● **Task item**: Taking the listing below, restate word for word each line from the line with "2786-6297 (1077, 276)" to the line with "English (1018, 189)", ends included, and stop there.

● **Data for this exercise**:
====

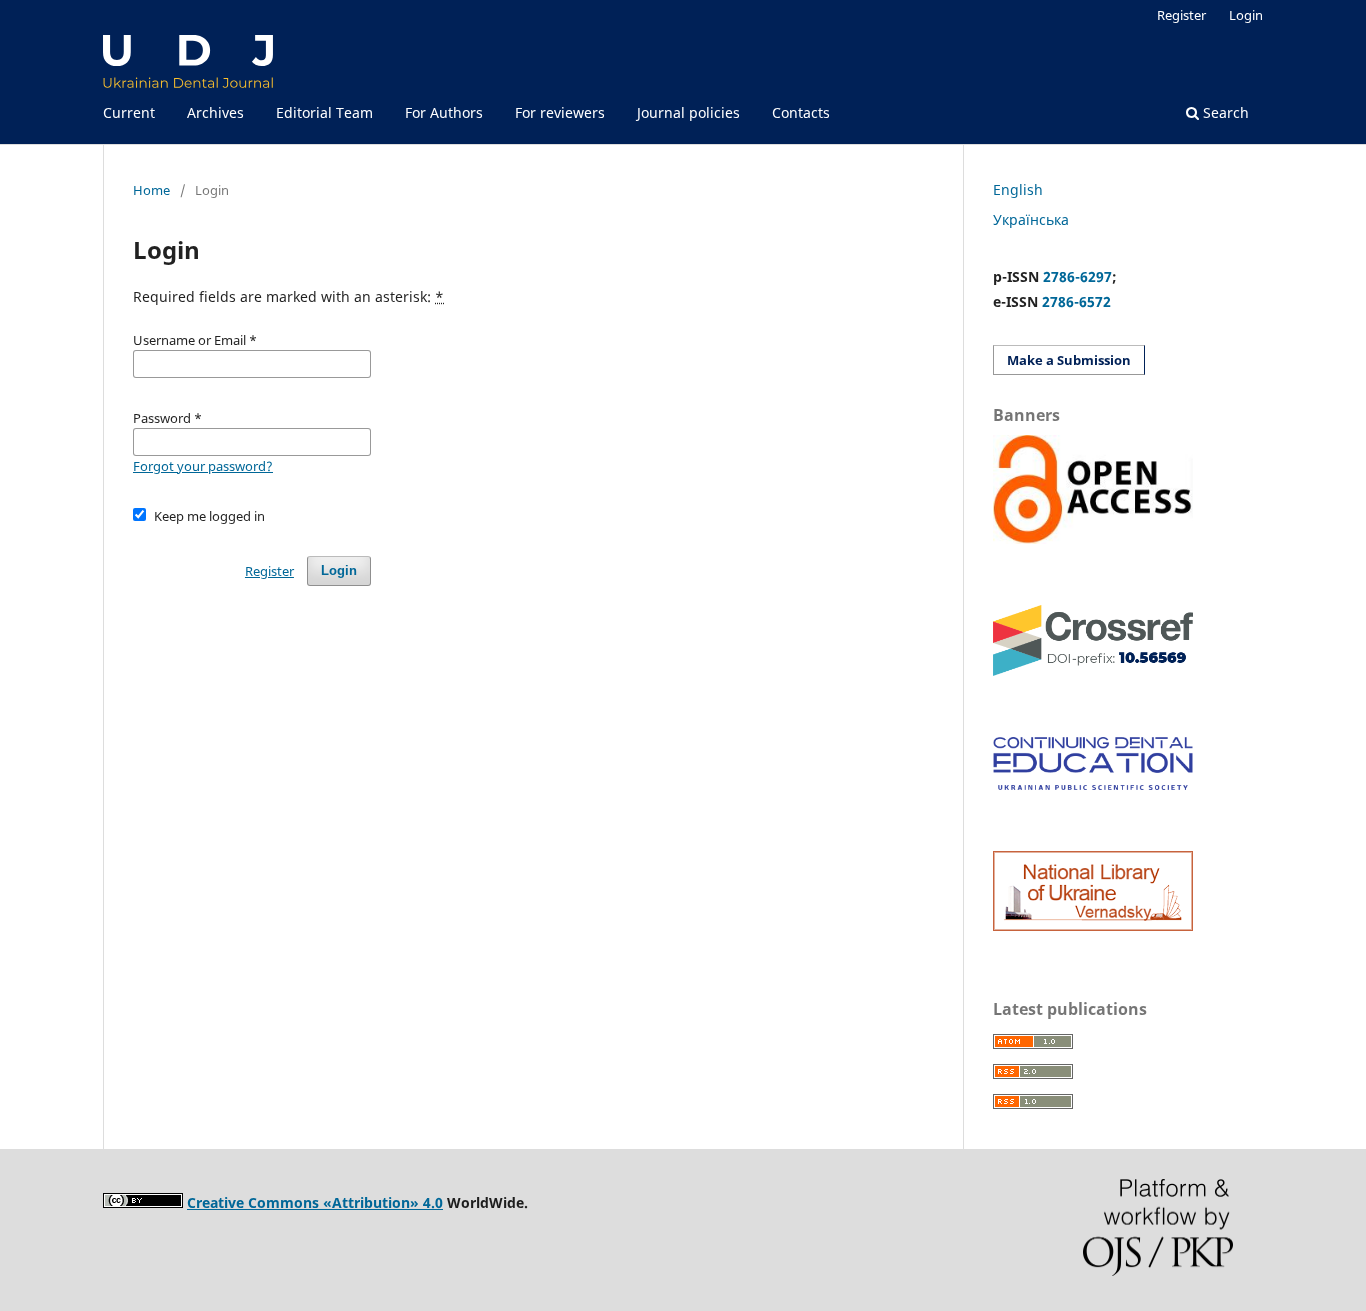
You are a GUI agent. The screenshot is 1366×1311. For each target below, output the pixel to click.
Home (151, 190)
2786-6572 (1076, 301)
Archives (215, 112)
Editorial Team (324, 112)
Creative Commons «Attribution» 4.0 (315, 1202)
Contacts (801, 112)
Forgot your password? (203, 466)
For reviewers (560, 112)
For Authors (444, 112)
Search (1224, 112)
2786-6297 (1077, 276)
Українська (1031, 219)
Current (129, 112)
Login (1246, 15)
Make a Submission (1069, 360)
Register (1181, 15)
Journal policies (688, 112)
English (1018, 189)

====

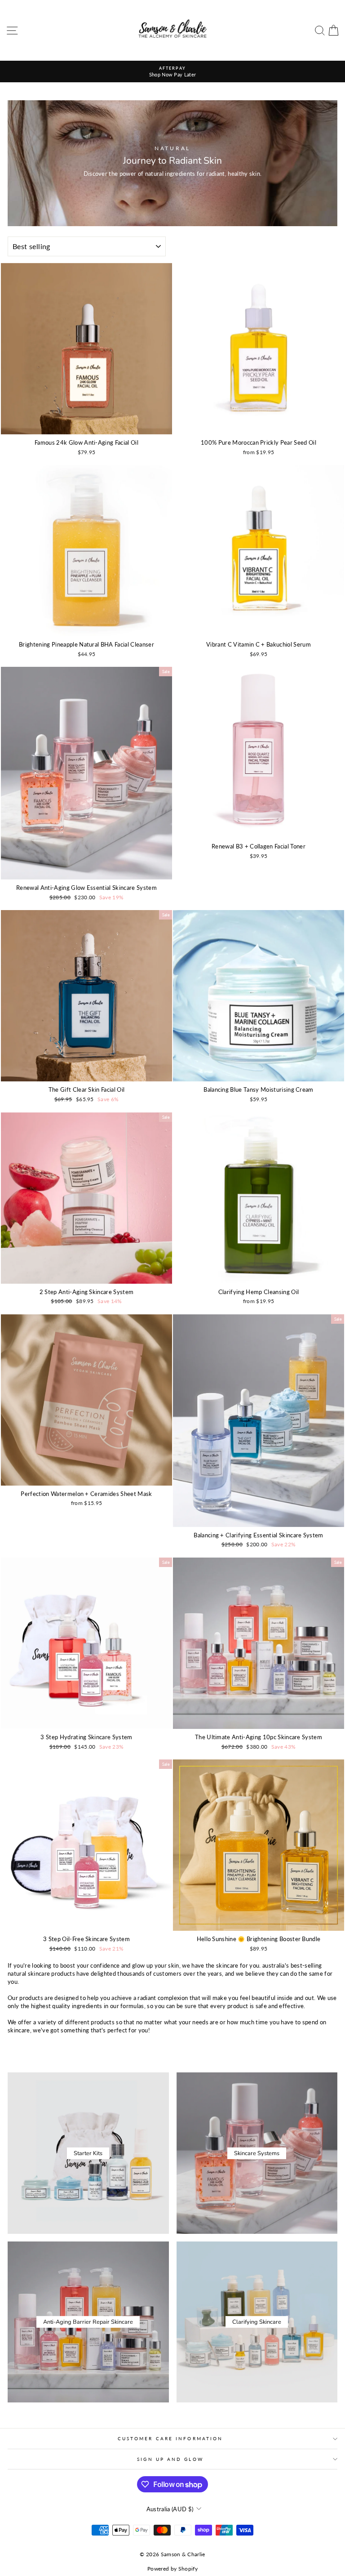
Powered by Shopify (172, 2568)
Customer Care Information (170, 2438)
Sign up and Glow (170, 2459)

====

● **Problem solution**:
2786-6297 (1077, 276)
Українська (1031, 219)
Current (129, 112)
Login (1246, 15)
Make a Submission (1069, 360)
Register (1181, 15)
Journal policies (688, 112)
English (1018, 189)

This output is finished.